I thought I had found out something that Dr. Andreas Steiner had known for a long time, back when he took over the stewardship of the Albert Schweitzer Hospital in Gabon. Every family I saw, crouched on crude porches or in front of small fires in some remote village, deserves the same care as the woman resting in the Ankoro Hospital.

“Who’s to blame?” I wrote in my journal with a furious resignation. “How about the medical assistants who bugged me for photographs? Not even Dr. Kabwe was prepared to handle yesterday's catastrophe. The only guilt I can sense right now is for humanity. For the Mobutu regime, certainly, but also for the non-humanitarian actions of global neighbors who continue on their paths toward enlightenment through the pursuit of wealth, while allowing situations like this to further deteriorate.”

There was a measure of justice. Dr. Kabwe, as the medical authority of the Ankoro Health Zone, was charged with arresting the incompetent Red Cross Soldier. The woman, I’m told, survived the ordeal. “Worse for the wear,” I scribbled, “she will live out her life with the same spirits lifting her as before.”

Outside my window in the sun-bleached and gorgeous environs, a lone boy walked down a humid, pristine path. For the remainder of that first two-week stay in Zaire the children still smiled and waved, and the adults continued to accord me as politely as ever. I was soon able to laugh with Kisimba and the others again, as we checked our cultural barriers at the door and enjoyed each other’s company, as young men do everywhere. I was so glad to find a friend there to intuit my intentions in such an accommodating manner.
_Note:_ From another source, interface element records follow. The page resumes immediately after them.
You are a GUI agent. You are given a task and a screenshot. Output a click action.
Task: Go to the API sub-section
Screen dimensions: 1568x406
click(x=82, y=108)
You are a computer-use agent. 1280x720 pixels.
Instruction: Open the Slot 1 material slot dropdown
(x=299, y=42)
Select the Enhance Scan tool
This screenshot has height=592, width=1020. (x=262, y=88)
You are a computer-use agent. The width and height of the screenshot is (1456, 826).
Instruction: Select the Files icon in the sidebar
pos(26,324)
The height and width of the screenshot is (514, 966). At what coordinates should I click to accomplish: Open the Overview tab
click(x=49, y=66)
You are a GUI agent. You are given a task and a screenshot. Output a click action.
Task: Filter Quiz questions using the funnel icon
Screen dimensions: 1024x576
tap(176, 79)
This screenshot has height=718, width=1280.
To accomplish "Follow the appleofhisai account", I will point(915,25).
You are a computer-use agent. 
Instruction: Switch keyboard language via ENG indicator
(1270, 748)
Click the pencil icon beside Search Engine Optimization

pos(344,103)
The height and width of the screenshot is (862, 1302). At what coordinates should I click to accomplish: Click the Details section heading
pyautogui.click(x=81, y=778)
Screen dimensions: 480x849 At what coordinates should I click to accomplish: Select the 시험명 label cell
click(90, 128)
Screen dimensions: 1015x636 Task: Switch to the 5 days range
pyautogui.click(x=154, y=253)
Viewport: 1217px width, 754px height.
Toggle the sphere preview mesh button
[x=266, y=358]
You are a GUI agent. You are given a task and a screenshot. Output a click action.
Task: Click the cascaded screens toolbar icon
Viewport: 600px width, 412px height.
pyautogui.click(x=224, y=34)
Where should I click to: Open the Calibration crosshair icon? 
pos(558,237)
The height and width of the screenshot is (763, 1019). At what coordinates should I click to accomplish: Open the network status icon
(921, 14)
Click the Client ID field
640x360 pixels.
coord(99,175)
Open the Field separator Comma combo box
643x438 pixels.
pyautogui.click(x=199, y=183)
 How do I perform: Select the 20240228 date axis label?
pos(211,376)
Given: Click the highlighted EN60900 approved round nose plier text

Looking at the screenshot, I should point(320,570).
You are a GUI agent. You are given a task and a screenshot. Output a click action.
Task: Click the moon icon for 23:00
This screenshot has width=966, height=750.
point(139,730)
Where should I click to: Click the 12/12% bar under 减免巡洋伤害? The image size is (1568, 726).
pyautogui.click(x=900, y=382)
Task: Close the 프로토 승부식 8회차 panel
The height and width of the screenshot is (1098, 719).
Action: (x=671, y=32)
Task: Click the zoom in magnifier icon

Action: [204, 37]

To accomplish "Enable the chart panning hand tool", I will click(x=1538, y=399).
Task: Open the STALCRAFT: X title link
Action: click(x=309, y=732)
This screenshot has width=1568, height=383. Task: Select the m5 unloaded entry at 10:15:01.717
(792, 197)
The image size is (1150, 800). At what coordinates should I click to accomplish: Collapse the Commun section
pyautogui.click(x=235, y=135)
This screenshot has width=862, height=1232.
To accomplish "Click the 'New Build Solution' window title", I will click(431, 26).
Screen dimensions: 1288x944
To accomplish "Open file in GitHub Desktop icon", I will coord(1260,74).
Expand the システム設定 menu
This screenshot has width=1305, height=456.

Just days earlier in California, the director of our Christian-based NGO had sent me off on this first trip with a well-worn cliché. “There are three types of people that go to Africa: missionaries, mercenaries and misfits.” I had no idea then what he was talking about, but in my dealings with the few expatriates I have met in Zaire, find these generalizations too broad. Andreas Steiner seems the classic example of a duality in human nature that renders such categorizations moot. Widely considered, by his own description, to be something of a Great White Medicine Man throughout the Shaba Province where he oversees three hospitals and several smaller clinics, Steiner has been criticized by local Methodists for what they deem as his unexemplary lifestyle. Celia, his pretty young Zairean wife, realizes that her husband, who left a previous African wife behind in Gabon, enjoys his elevated status. On our first evening in Ankoro, sipping cold beer as the dusk slowly engulfed us he offered this rationalization. "When I am about to operate on a dying person, they do not ask me, 'How many women are you sleeping with?' I consider myself a Christian, but not a fanatic. What we are doing here you could probably call Christian. If a man drinks, or loves a woman, this is not so bad; it's what he does overall that counts." Whatever has drawn Steiner to this remote, self-contained existence, he manages to blend his better angels with his own self-interest.

My own presence here must bring into focus a variety of perceptions. I’m the starry-eyed newcomer, a soft touch for a favor, open to mischief.  The NGO-sponsored philanthropist with the requisite reserve of compassion, curiosity and purpose, known to those with a more cynical sense of history as the invasive carrier of tools of exploitation in the service of an imperialistic lens culture. The children, when they are not fleeing the sight of me, consider me the friendly magician with gadgets dangling from his neck and shoulders. No matter how I’m perceived, it can be only vanity to measure my personal cathartic experiences against the collective African experience.